— START TEXT SHOWN —
CSPEC 4 - Titanium Packagers Support

This CSPEC is for adding official packaging abilities on Titanium. More precisely its aim is to define how npm-like semantics will work on Titanium.

Audience

The primary audiences for this specification are both final Titanium developers and authors of packages.

Goals

The raison d'être of this specification is to define

1. how final users will be able to access the vast repository of already built packages available on npm;
2. how package authors will be able to use the strong dependency management of npm in their work;
3. what the experience of coming from npm-compatible environments to Titanium will be enhanced.

The rationale behind it is simple:

1. the npm Registry is full of useful packages that both final developers and package authors would like to use;
2. we really need some better nested dependencies management in Titanium;
3. it will make the transition to Titanium easier and smoother;
4. we will get an overall higher quality platform by simply ‘enlarging it’.

Scope

This section is not formally defined by the CSPEC template, but required for the discussion to be meaningful and focused.

This document wants to talk about

• the new philosophy to be embraced;
• the technical challenges and available solutions;
• the resulting ergonomics in terms of
  • package authoring,
  • cross-environment package authoring and consuming,
  • cross-platform package authoring and consuming,
  • and final product development.

This document will defer to other CSPECs and discussions regarding:

• the porting of the Node.js environment;
• the ethics-related issues concerning npm, packages immutability and npm Inc.;
• the challenges of closed-source free/pay-walled distribution of packages;
• the deep implications and collisions between other (native?) colliding package managers;
• the implications this has regarding the packaging and distribution of Hyperloop modules.

Terminology

This section is not formally defined by the CSPEC template, but required for the discussion to be meaningful and focused.

• modules are akin to compilation units and are the required actor in a composable architecture, where the codebase is split in logical sections.

  In JavaScript-land they can in fact import or require() other modules and export some values.

• packages are a pack of resources most probably created for distribution. They usually include one or more modules.

  In the scope of npm they can also define both run-time dependencies and build-time dependencies as well as other dependencies this packages “works well with”, peer dependencies.

Currently the term Titanium Modules encompassed both the meaning of modules and packages, mostly because a Titanium Module is in fact a single module with eventual resources (such as assets).

Description

The ability for developers to share libraries and packaged functionalities has been tackled by almost every environment. Most Package Management solutions usually define (or require) four different things:

1. A list of semantics that the system will adhere too.
2. A ‘protocol’ or ‘contract’ for the targeted system to work with, usually a file-system structure.
3. A registry, either centralized or distributed, that hosts the list of packages available for download.
4. A tool or a toolchain that helps in enforcing both the semantics and the protocol, as well as helping accessing the registry.

In the case of JavaScript the most successful solution is npm (which is by number the most successful package manager of all languages and environments). We can define those four requirements for npm as follows.

Npm and Node.js semantics

By using a very small trick provided by the Node.js module resolution algorithm—that is the ability of node_modules folders to be nested—npm allows package authors to define how their package depends on other packages with modest freedom. In fact you are guaranteed that the version (or version range) of the package you depend on will always be satisfied even if 🅐 the consumer depends on another version or 🅑 the consumer depends on a dependency which depends on another version.
— END TEXT SHOWN —
**WORK INSTRUCTIONS:**
1. Do these statements agree with the Titanium packaging spec? Answer yes or no for each, and quote the words from the spec that decide it.
(a) The spec is meant for both final Titanium developers and package authors.
(b) The spec itself deals with porting the Node.js environment.
(c) Most package management solutions define five different things.
2. Proceed with the Titanium packaging spec from the point where it stops.
The lines that come after this aren't needed.
— START DATA SUPPLIED —
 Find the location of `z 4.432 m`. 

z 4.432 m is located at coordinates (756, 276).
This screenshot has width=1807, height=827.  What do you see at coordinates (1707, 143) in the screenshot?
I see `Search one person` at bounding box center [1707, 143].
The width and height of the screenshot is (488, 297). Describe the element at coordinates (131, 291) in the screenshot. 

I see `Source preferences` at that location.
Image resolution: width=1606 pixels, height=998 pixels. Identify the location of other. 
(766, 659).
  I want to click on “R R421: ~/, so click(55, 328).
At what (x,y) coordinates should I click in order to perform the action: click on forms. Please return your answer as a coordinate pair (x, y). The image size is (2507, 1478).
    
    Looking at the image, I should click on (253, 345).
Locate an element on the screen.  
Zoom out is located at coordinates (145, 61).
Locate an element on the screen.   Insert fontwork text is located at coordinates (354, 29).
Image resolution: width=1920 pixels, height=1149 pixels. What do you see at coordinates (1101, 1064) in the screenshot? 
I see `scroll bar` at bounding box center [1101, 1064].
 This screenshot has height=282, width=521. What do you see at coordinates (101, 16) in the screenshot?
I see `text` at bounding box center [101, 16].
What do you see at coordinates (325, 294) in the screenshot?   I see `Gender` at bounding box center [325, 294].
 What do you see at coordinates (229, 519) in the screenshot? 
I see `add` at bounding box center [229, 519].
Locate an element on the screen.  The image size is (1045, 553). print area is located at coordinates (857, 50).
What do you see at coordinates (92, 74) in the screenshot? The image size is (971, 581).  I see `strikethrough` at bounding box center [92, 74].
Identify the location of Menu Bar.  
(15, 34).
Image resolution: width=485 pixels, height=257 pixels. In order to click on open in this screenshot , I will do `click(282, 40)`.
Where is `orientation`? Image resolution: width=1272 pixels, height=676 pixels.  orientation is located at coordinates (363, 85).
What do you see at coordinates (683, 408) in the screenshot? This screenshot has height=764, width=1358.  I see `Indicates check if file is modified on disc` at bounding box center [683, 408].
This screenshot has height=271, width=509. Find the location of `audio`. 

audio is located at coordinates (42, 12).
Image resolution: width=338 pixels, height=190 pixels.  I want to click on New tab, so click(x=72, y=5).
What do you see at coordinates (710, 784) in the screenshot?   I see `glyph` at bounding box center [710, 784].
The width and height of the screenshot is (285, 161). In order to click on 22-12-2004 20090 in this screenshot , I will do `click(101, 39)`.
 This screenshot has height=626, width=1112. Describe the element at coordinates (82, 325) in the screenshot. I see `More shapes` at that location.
— END DATA SUPPLIED —
**RESPONSES PER TASK:**
1.
(a) Yes: "The primary audiences for this specification are both final Titanium developers and authors of packages."
(b) No: "This document will defer to other CSPECs and discussions regarding: • the porting of the Node.js environment;"
(c) No: "Most Package Management solutions usually define (or require) four different things"

2.
Also, having Node.js also great ergonomics for writing scripts and command-lines, npm gives authors a way to define a list of dependencies that is required not for the package to work correctly, but for the package to be developed correctly for example providing pre-processing or ‘linting’ functionalities. Those are in fact called development dependencies.

The Node.js’ contract, the module resolution algorithm

As stated before, all of this works because the resolution algorithm in Node.js is caller-dependent.

That means that in the next Fig. 1 the result from calling require('underscore') inside MyApp/index.js is different from that same call inside MyApp/node_modules/backbone/index.js.

• MyApp/
  ├─ index.js   >────────────────── require('underscore')
  ├─ package.json                            ═════╤════
  └─ node_modules/                                │
     ├─ backbone/                                 │
     │  ├─ index.js   >── require('underscore')   │
     │  ├─ package.json            ═════╤════     │
     │  └─ node_modules/                │         │
     │     └─ underscore/ ╌╌─┰──────────╯         │
     │        ├─ index.js  <━┛                    │
     │        └─ package.json                     │
     └─ underscore/ ╌╌─┰──────────────────────────╯
        ├─ index.js  <━┛
        └─ package.json

Fig. 1 — A sample Node.js directory structure with the resolution visualized.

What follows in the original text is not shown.